When I vocally stim, there isn’t much warning, and I have very little volume control. I try hard not to be too close to someone if I think I am going to be loud, for the sake of their hearing. But it’s difficult for me to control.
I watched this video called, “Ask an Autistic – What is Vocal/Verbal Stimming?” It was amazing. If you have a few minutes, please watch it. It’s well done, hopeful, encouraging, and so, so good! I loved so many things about this. One was how lovely this speaker is, Amythest Schaber, how sweet and autistic. Especially if you don’t know many autistic people, this is a nice example of how real and nice they are, not strange or scary!
She does a very good job explaining why it is important to allow verbal and vocal stimming, and how the real problem with it is when it is annoying for others who are around. She suggests that we need to change our perspective rather that stop the stimming.
I agree with her. Completely. On principle.
Jake’s non-stop talking does not hurt him, nor does it hurt anyone around him.
But there are so many times that we are all going crazy!
I know a few things that will help this situation, and the more I think about it, the more I realize they are powerful and possible. The first and most important thing is that we need to be less bothered by it. Truly, my husband and I can text each other if we really need to. But if I can recognize that it brings Jake joy, calms him and helps him, then I will be more patient, and I will be happy that he is doing well. If I can remind myself that it is okay, that all is fine and it is his way of coping with stress or creating and expressing joy, I will find peace and joy in that.
The other is creating some boundaries. I can build on the ‘not available’ idea by creating times when it’s not okay to talk constantly. I can make a social story about watching tv with dad and how he likes to hear what the tv says. I can create some practice situations where other people are trying to talk and the noise Jake is creating makes it difficult.

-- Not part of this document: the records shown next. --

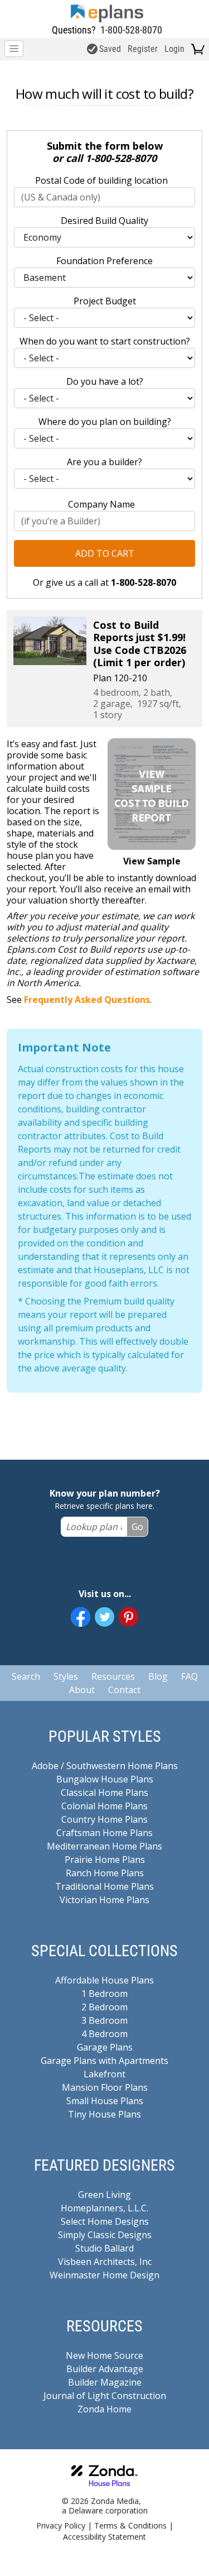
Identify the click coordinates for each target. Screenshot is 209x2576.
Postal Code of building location (101, 180)
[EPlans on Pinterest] (128, 1617)
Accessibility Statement (104, 2536)
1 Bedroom (104, 1993)
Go (137, 1527)
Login (174, 49)
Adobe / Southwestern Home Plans (105, 1766)
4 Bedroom (104, 2034)
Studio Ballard (104, 2248)
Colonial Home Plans (104, 1806)
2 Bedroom (104, 2007)
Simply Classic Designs (105, 2235)
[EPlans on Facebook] (81, 1617)
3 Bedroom (104, 2020)
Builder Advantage (104, 2369)
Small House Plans (104, 2101)
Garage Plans (105, 2047)
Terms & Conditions (130, 2525)
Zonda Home (104, 2409)
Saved (110, 49)
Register (143, 49)
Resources (113, 1676)
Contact (124, 1690)
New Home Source (104, 2355)
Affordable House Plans (104, 1980)
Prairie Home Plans (105, 1859)
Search (26, 1676)
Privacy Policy (60, 2525)
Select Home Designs (105, 2221)
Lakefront (104, 2074)
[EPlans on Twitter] (104, 1617)
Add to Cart (104, 553)
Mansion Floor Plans (105, 2087)
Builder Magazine (105, 2382)
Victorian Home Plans (104, 1900)
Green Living (104, 2194)
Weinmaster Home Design (104, 2275)
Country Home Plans (104, 1819)
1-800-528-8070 (131, 30)
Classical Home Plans (104, 1792)
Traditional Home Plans (104, 1886)
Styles (66, 1676)
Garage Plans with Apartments (104, 2060)
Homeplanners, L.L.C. (104, 2208)
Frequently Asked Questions (87, 999)
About (82, 1690)
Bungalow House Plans (104, 1779)
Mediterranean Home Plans (104, 1846)
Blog (158, 1676)
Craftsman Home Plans (104, 1833)
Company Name (101, 504)
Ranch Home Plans (105, 1873)
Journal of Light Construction (104, 2395)
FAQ (189, 1676)
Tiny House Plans (104, 2114)
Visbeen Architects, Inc (105, 2261)
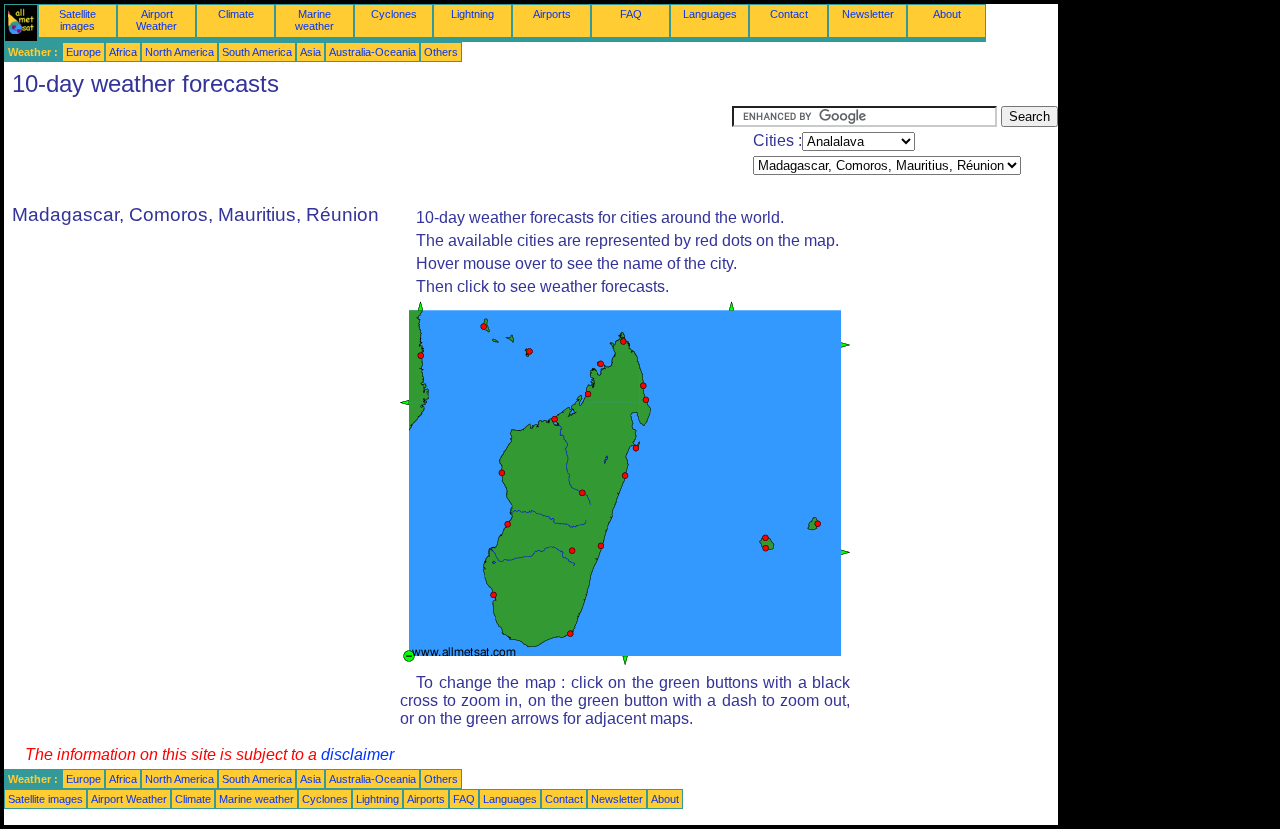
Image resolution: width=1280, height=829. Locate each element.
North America (179, 52)
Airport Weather (156, 20)
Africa (123, 52)
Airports (552, 14)
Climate (236, 14)
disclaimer (357, 754)
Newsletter (868, 14)
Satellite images (77, 20)
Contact (789, 14)
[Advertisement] (368, 151)
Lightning (472, 14)
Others (441, 52)
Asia (310, 52)
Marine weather (314, 20)
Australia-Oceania (372, 52)
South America (257, 52)
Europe (83, 52)
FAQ (631, 14)
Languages (710, 14)
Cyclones (394, 14)
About (947, 14)
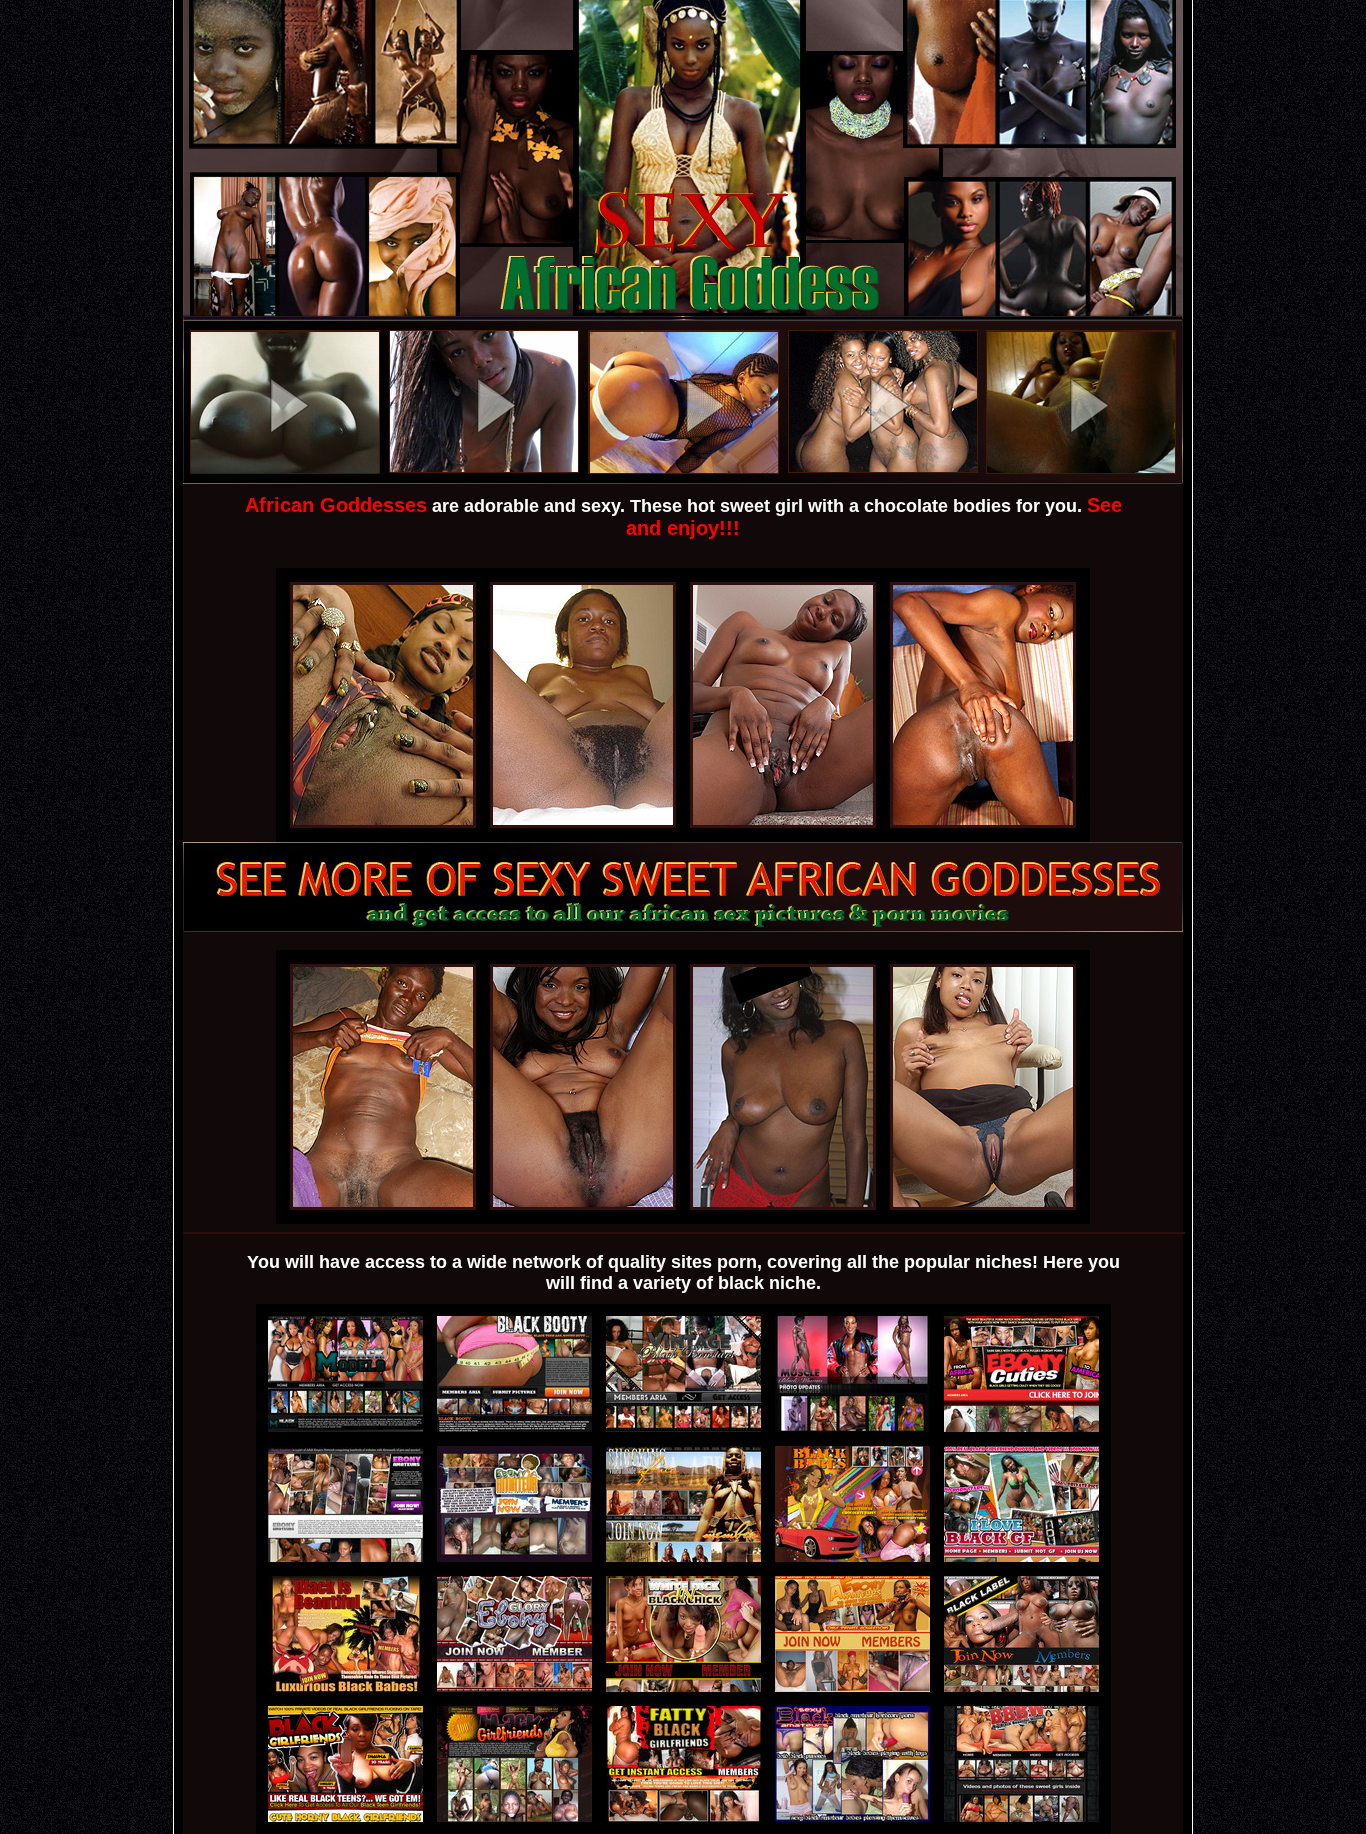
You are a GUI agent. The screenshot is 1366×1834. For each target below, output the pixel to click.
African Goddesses (336, 505)
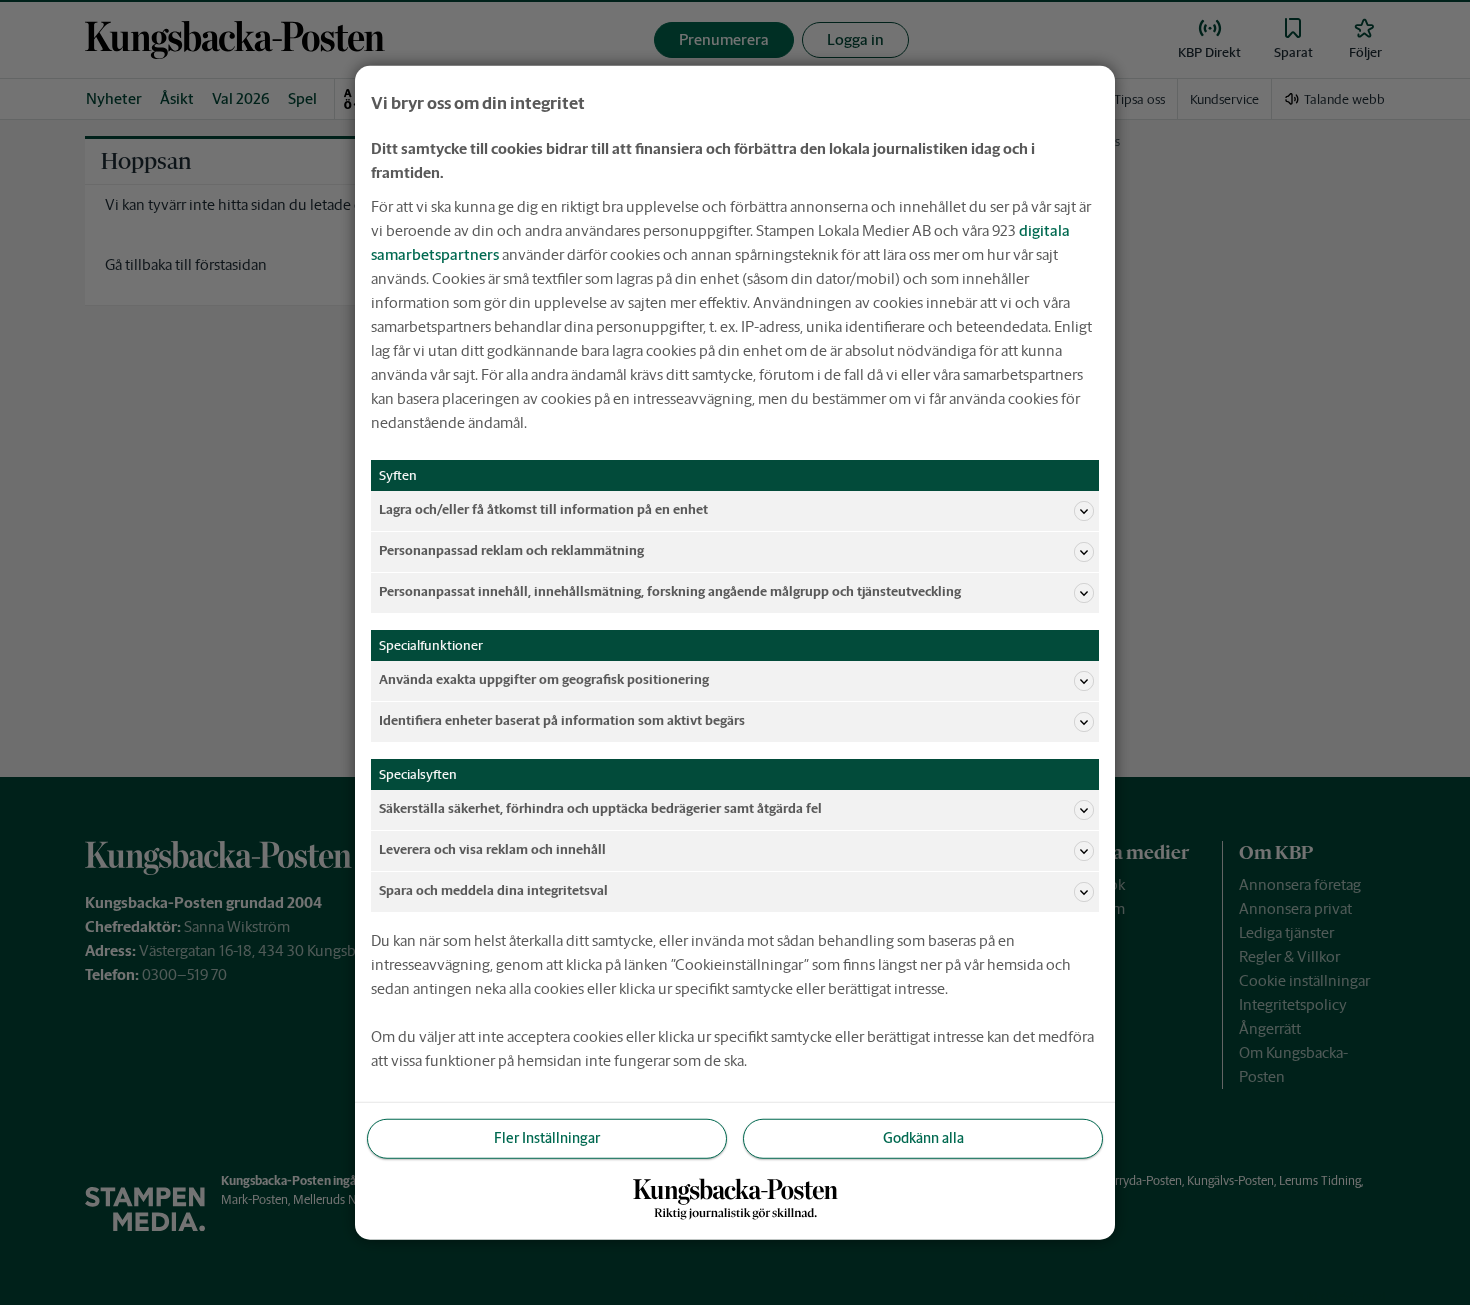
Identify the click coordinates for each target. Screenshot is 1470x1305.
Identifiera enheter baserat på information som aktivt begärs (562, 720)
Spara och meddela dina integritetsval (493, 890)
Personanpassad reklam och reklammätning (511, 550)
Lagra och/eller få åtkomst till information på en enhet (543, 509)
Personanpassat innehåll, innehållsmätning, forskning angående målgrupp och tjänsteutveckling (670, 591)
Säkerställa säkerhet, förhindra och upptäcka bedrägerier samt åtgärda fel (600, 808)
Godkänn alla (923, 1138)
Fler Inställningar (547, 1138)
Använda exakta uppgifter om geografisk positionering (544, 679)
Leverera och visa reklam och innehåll (492, 849)
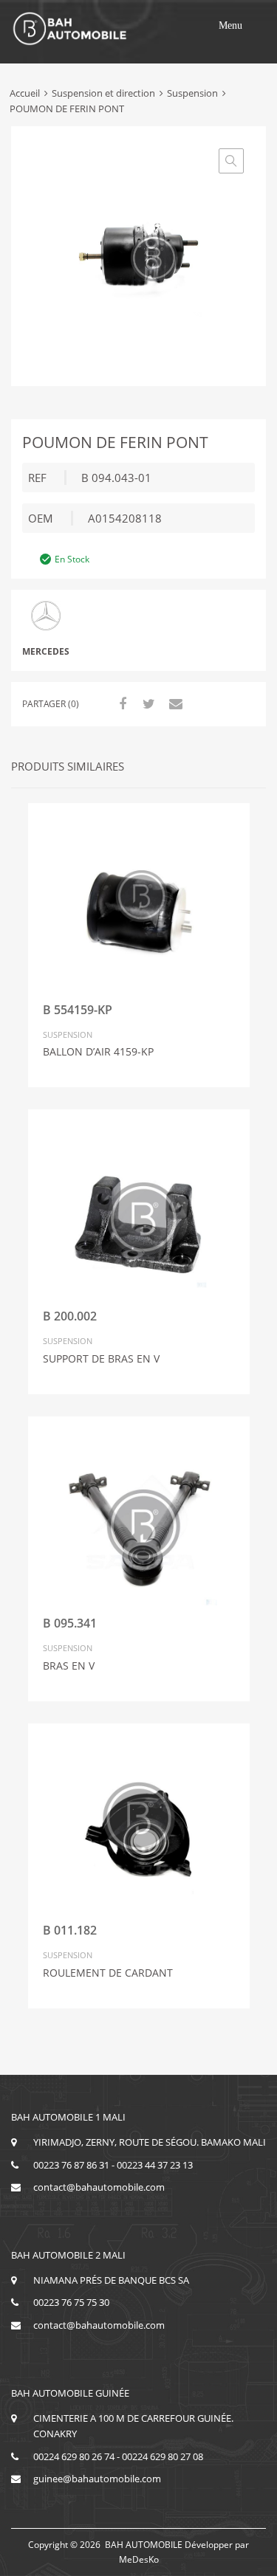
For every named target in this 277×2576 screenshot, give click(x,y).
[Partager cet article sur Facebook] (120, 703)
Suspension (192, 93)
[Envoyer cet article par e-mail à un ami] (173, 703)
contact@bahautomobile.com (99, 2187)
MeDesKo (139, 2559)
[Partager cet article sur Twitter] (147, 703)
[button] (230, 26)
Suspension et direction (103, 93)
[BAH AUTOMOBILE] (70, 43)
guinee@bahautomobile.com (97, 2478)
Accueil (25, 93)
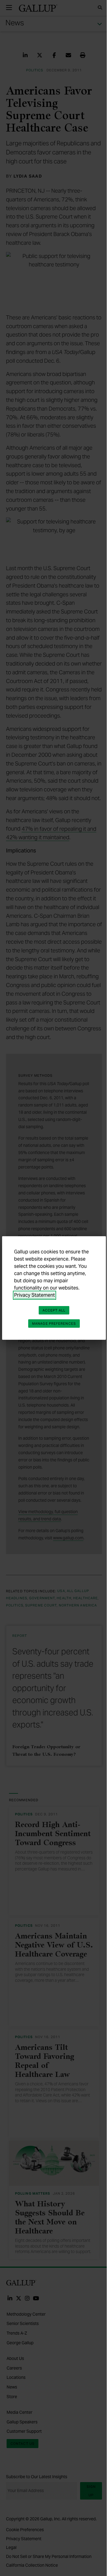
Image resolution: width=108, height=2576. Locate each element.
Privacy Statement (34, 1295)
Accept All (54, 1310)
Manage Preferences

Finally, I have really noticed that Jake loves music. I hope to write more about that some time soon. But when there is music on, even softly, he listens, he sings, he dances, and he is calm. He does not talk nearly as much. I also love having music on in the house, so I can try to remember to use this when his constant babble becomes overwhelming. It may be time to just change the sound in the house to music rather than wish for a quiet that will never come.